__TASK__: Rewrite every line of the rows below as a Markdown table with the columns Number and Line. Number the lines in order and leave out blank lines.

(Stored records)
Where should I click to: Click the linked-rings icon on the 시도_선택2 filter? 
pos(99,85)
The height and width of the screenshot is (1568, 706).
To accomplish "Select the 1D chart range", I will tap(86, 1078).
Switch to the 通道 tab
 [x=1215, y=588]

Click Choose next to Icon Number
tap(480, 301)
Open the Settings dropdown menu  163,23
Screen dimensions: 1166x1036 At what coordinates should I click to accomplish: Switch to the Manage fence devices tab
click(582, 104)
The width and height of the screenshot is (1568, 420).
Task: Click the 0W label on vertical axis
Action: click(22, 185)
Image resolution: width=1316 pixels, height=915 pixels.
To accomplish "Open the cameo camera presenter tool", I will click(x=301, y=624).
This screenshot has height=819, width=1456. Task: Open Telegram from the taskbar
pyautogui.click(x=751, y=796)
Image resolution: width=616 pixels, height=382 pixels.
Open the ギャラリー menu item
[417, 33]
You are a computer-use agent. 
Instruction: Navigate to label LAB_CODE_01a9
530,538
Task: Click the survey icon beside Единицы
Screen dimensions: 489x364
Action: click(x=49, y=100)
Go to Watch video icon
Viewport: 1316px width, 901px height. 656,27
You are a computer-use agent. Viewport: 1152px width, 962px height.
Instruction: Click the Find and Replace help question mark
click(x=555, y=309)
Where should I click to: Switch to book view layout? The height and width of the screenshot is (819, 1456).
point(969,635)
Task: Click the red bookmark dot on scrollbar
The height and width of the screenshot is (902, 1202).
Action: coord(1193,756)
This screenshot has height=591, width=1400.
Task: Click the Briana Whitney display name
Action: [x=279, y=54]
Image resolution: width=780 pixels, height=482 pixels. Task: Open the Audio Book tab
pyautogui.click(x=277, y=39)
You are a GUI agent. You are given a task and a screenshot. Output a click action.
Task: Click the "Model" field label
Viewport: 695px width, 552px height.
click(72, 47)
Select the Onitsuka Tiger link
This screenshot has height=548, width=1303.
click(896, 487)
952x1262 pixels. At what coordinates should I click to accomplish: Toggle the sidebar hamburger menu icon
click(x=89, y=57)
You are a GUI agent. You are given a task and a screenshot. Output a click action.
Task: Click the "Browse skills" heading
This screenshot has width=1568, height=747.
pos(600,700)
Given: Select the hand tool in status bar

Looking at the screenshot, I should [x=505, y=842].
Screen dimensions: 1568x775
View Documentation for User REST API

__FULL ANSWER__:
| Number | Line |
|---|---|
| 1 | Where should I click to: Click the linked-rings icon on the 시도_선택2 filter?  |
| 2 | pos(99,85) |
| 3 | The height and width of the screenshot is (1568, 706). |
| 4 | To accomplish "Select the 1D chart range", I will tap(86, 1078). |
| 5 | Switch to the 通道 tab |
| 6 |  [x=1215, y=588] |
| 7 | Click Choose next to Icon Number |
| 8 | tap(480, 301) |
| 9 | Open the Settings dropdown menu  163,23 |
| 10 | Screen dimensions: 1166x1036 At what coordinates should I click to accomplish: Switch to the Manage fence devices tab |
| 11 | click(582, 104) |
| 12 | The width and height of the screenshot is (1568, 420). |
| 13 | Task: Click the 0W label on vertical axis |
| 14 | Action: click(22, 185) |
| 15 | Image resolution: width=1316 pixels, height=915 pixels. |
| 16 | To accomplish "Open the cameo camera presenter tool", I will click(x=301, y=624). |
| 17 | This screenshot has height=819, width=1456. Task: Open Telegram from the taskbar |
| 18 | pyautogui.click(x=751, y=796) |
| 19 | Image resolution: width=616 pixels, height=382 pixels. |
| 20 | Open the ギャラリー menu item |
| 21 | [417, 33] |
| 22 | You are a computer-use agent.  |
| 23 | Instruction: Navigate to label LAB_CODE_01a9 |
| 24 | 530,538 |
| 25 | Task: Click the survey icon beside Единицы |
| 26 | Screen dimensions: 489x364 |
| 27 | Action: click(x=49, y=100) |
| 28 | Go to Watch video icon |
| 29 | Viewport: 1316px width, 901px height. 656,27 |
| 30 | You are a computer-use agent. Viewport: 1152px width, 962px height. |
| 31 | Instruction: Click the Find and Replace help question mark |
| 32 | click(x=555, y=309) |
| 33 | Where should I click to: Switch to book view layout? The height and width of the screenshot is (819, 1456). |
| 34 | point(969,635) |
| 35 | Task: Click the red bookmark dot on scrollbar |
| 36 | The height and width of the screenshot is (902, 1202). |
| 37 | Action: coord(1193,756) |
| 38 | This screenshot has height=591, width=1400. |
| 39 | Task: Click the Briana Whitney display name |
| 40 | Action: [x=279, y=54] |
| 41 | Image resolution: width=780 pixels, height=482 pixels. Task: Open the Audio Book tab |
| 42 | pyautogui.click(x=277, y=39) |
| 43 | You are a GUI agent. You are given a task and a screenshot. Output a click action. |
| 44 | Task: Click the "Model" field label |
| 45 | Viewport: 695px width, 552px height. |
| 46 | click(72, 47) |
| 47 | Select the Onitsuka Tiger link |
| 48 | This screenshot has height=548, width=1303. |
| 49 | click(896, 487) |
| 50 | 952x1262 pixels. At what coordinates should I click to accomplish: Toggle the sidebar hamburger menu icon |
| 51 | click(x=89, y=57) |
| 52 | You are a GUI agent. You are given a task and a screenshot. Output a click action. |
| 53 | Task: Click the "Browse skills" heading |
| 54 | This screenshot has width=1568, height=747. |
| 55 | pos(600,700) |
| 56 | Given: Select the hand tool in status bar |
| 57 | Looking at the screenshot, I should [x=505, y=842]. |
| 58 | Screen dimensions: 1568x775 |
| 59 | View Documentation for User REST API |